Just got my first rifle a few days ago, a really nice 1937 Ishevsk 91/30. (had to sneak it in the house... heh heh). Barrel looked very nice to my admittedly inexperienced eye; very sharp, clean rifiling and shiny lands. SNs match, albeit electropenciled. No big deal to me. $90 with all the cleaning tools, pouches, and a bayonet! The oil bottle had all the cosmoline that should have been on the rifle.
hinking.gifAnyway, stripped it down (bolt and everything), carefully scrubbed it clean with 409, patched the barrel 95% clean (just got faint traces of light gray), oiled it really good with WD/40, and tried to test the action with an empty casing. Won't chamber. Nearly got it too stuck to move the bolt--eek.

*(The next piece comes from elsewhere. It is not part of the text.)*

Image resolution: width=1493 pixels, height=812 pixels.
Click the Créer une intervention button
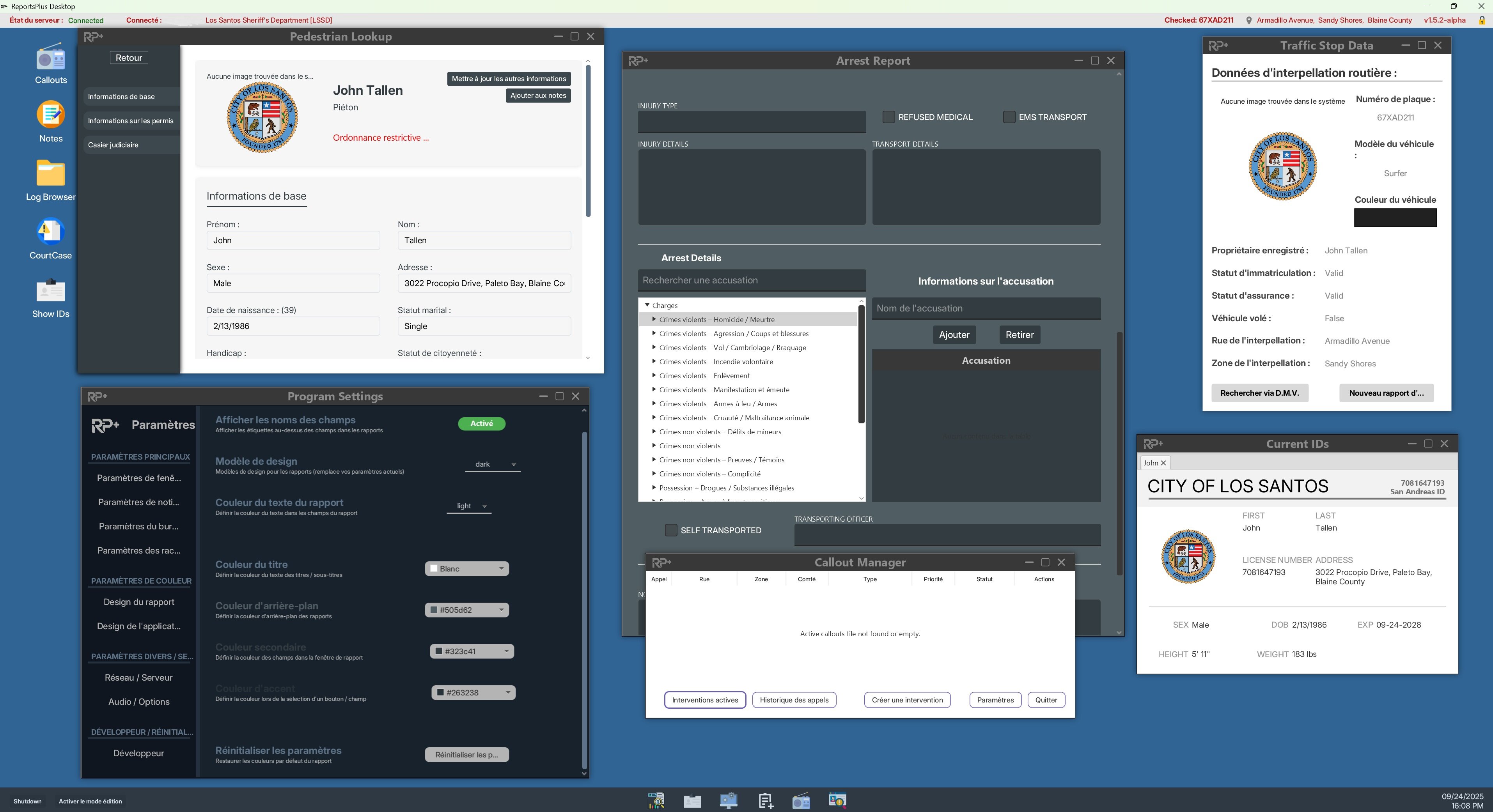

Left the casing out, and tried the bolt. When the firing pin is cocked, I can open and close the bolt like silk. But if the bolt is closed and I uncock it (pull the trigger and ease the cocking knob/firing pin down), it's EXTREMELY stiff to open the bolt again! Seems like that will make chambering fresh rounds a pain when I finally take it out to shoot.
Any ideas what's wrong? I've shot my grandparent's rifles a bunch (including a 30.06 that fought in the Boer War! Losing side, too
hock.gif), and shot lots in Boy Scouts, but this one is my first personal gun.